Prompt:
Print, word for word, the line containing "You are a GUI" and all lines beneath it to the end of the entries below. Pictures do not belong in the copy.

Records for the task:
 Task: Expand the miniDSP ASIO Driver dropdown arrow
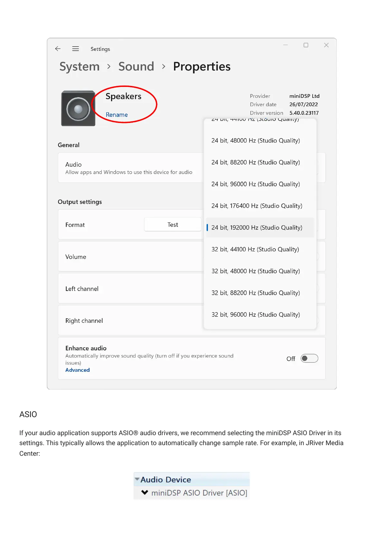[145, 492]
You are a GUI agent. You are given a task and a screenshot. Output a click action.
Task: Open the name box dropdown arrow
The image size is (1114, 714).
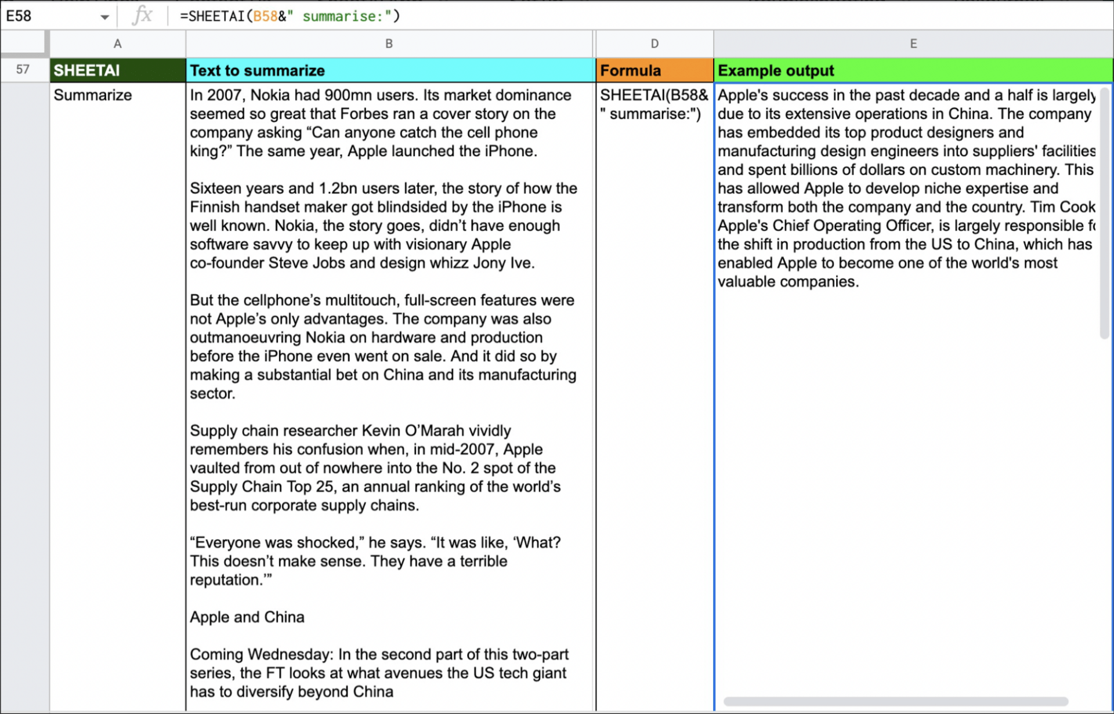pos(104,17)
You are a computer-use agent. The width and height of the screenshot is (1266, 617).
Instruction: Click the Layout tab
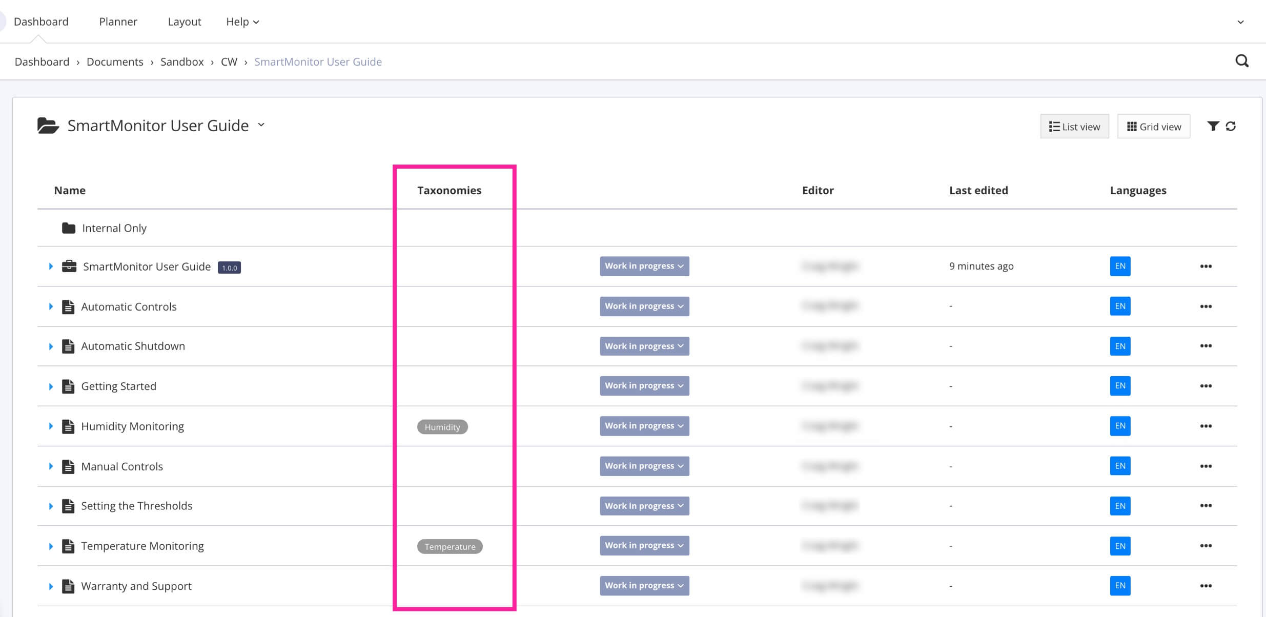click(x=184, y=21)
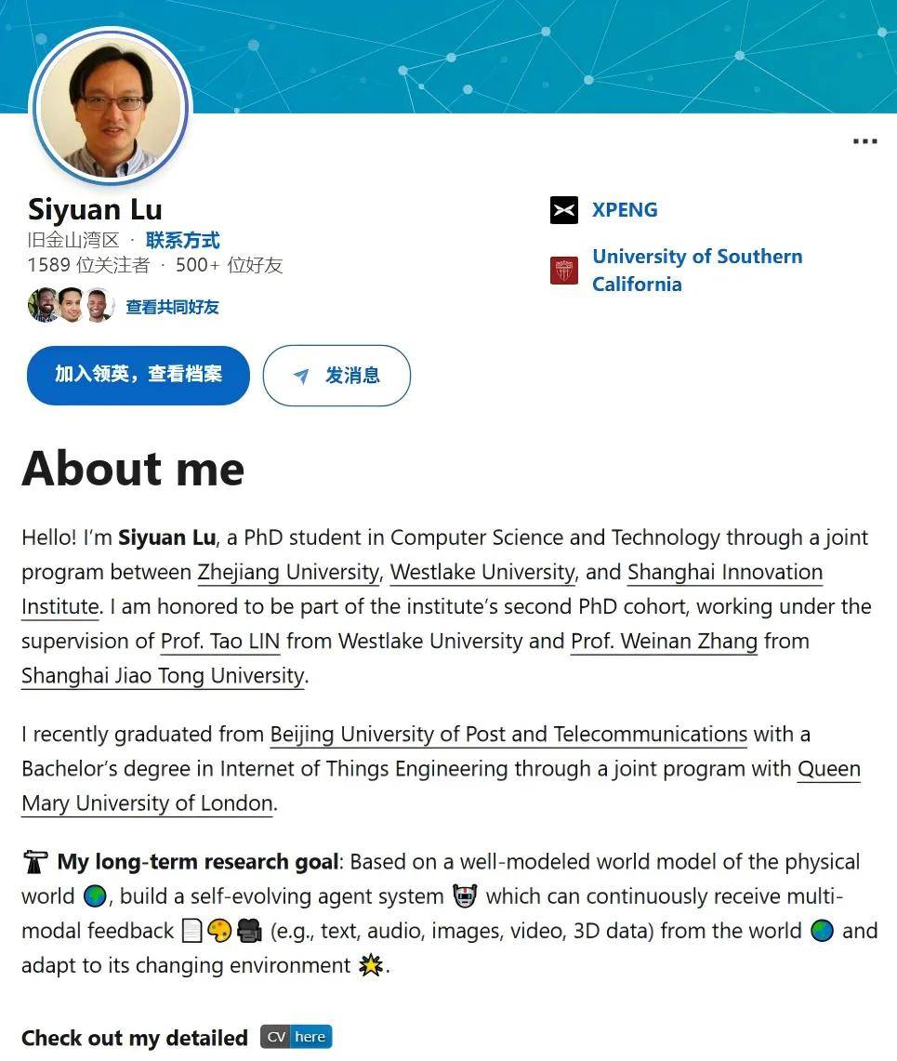Click the USC university crest icon
Image resolution: width=897 pixels, height=1061 pixels.
point(563,271)
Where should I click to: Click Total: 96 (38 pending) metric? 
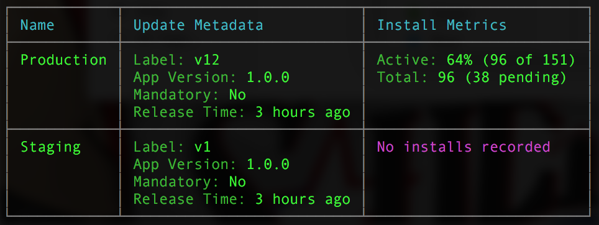tap(472, 78)
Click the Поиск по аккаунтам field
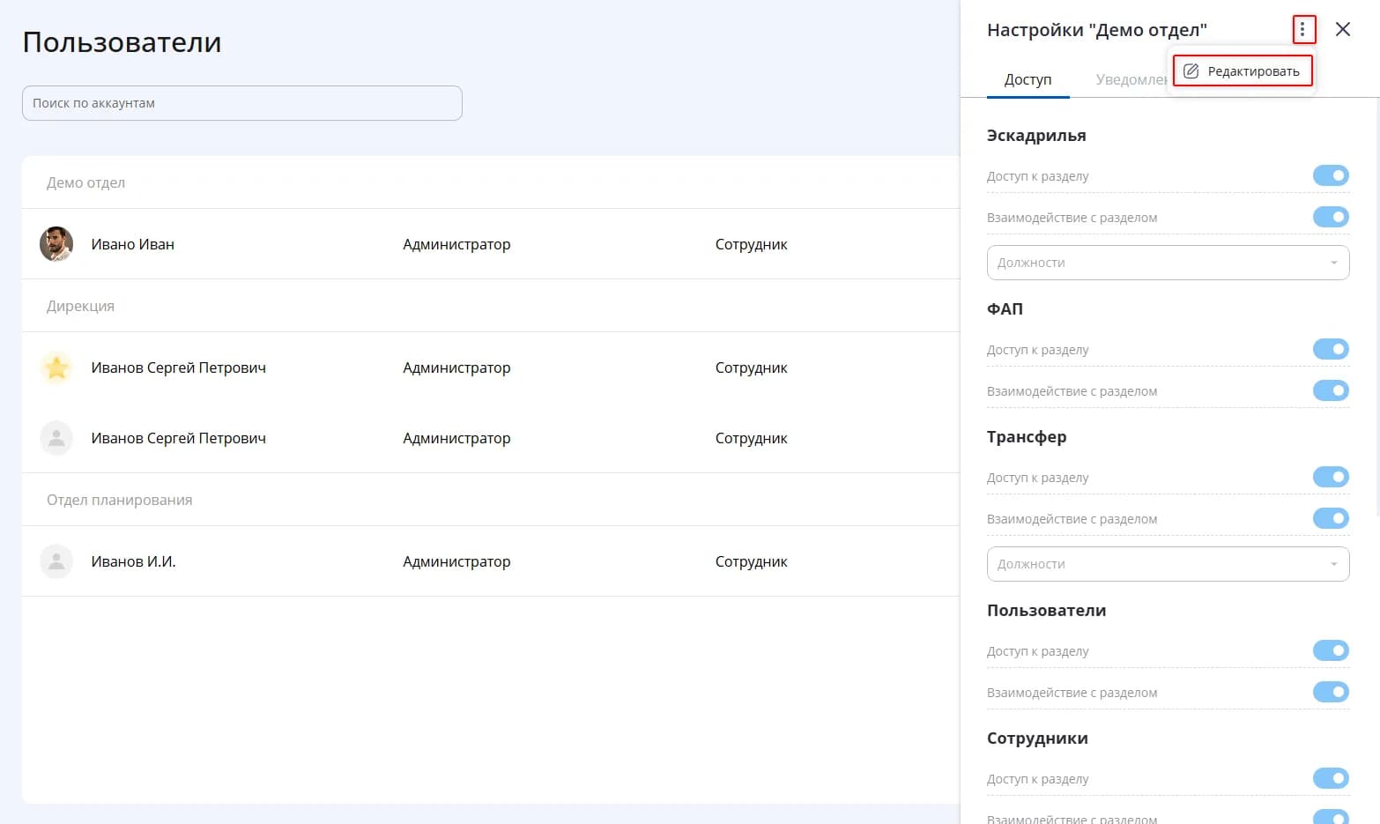Image resolution: width=1380 pixels, height=824 pixels. point(242,103)
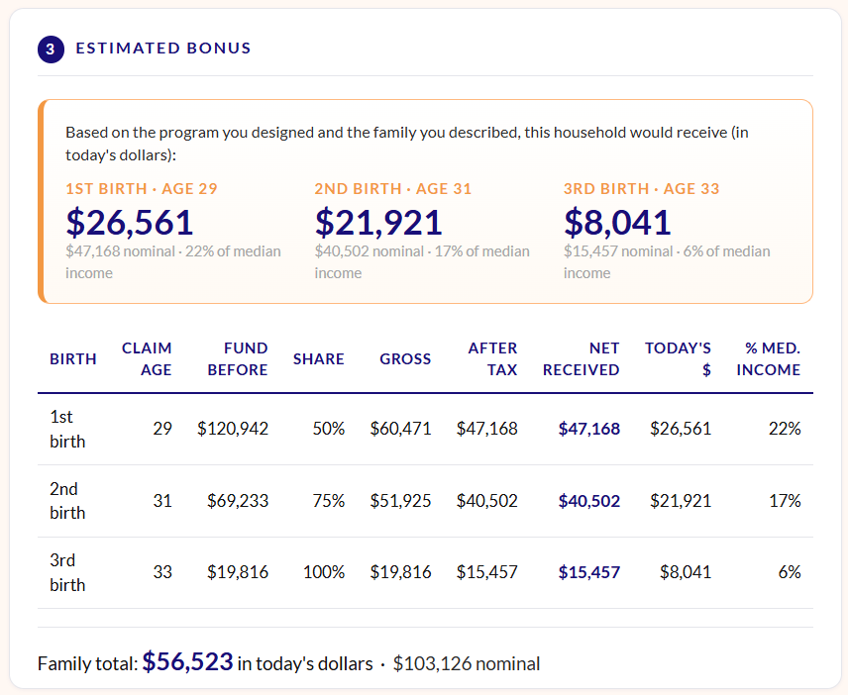This screenshot has width=848, height=695.
Task: Select the Today's $ column header
Action: [x=678, y=358]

Solution to the problem:
You are a GUI agent. You are given a task and a screenshot. Output a click action.
Task: Open the name box dropdown arrow
The image size is (1114, 714).
pos(104,17)
You are a computer-use agent. The width and height of the screenshot is (1266, 617).
Instruction: Click the Layout tab
click(x=184, y=21)
Click the USC university crest icon
Image resolution: width=897 pixels, height=1061 pixels.
point(563,271)
Where should I click to: Click Total: 96 (38 pending) metric? 
tap(472, 78)
Click the Поиск по аккаунтам field
Image resolution: width=1380 pixels, height=824 pixels. point(242,103)
This screenshot has width=848, height=695.
Task: Select the Today's $ column header
Action: [x=678, y=358]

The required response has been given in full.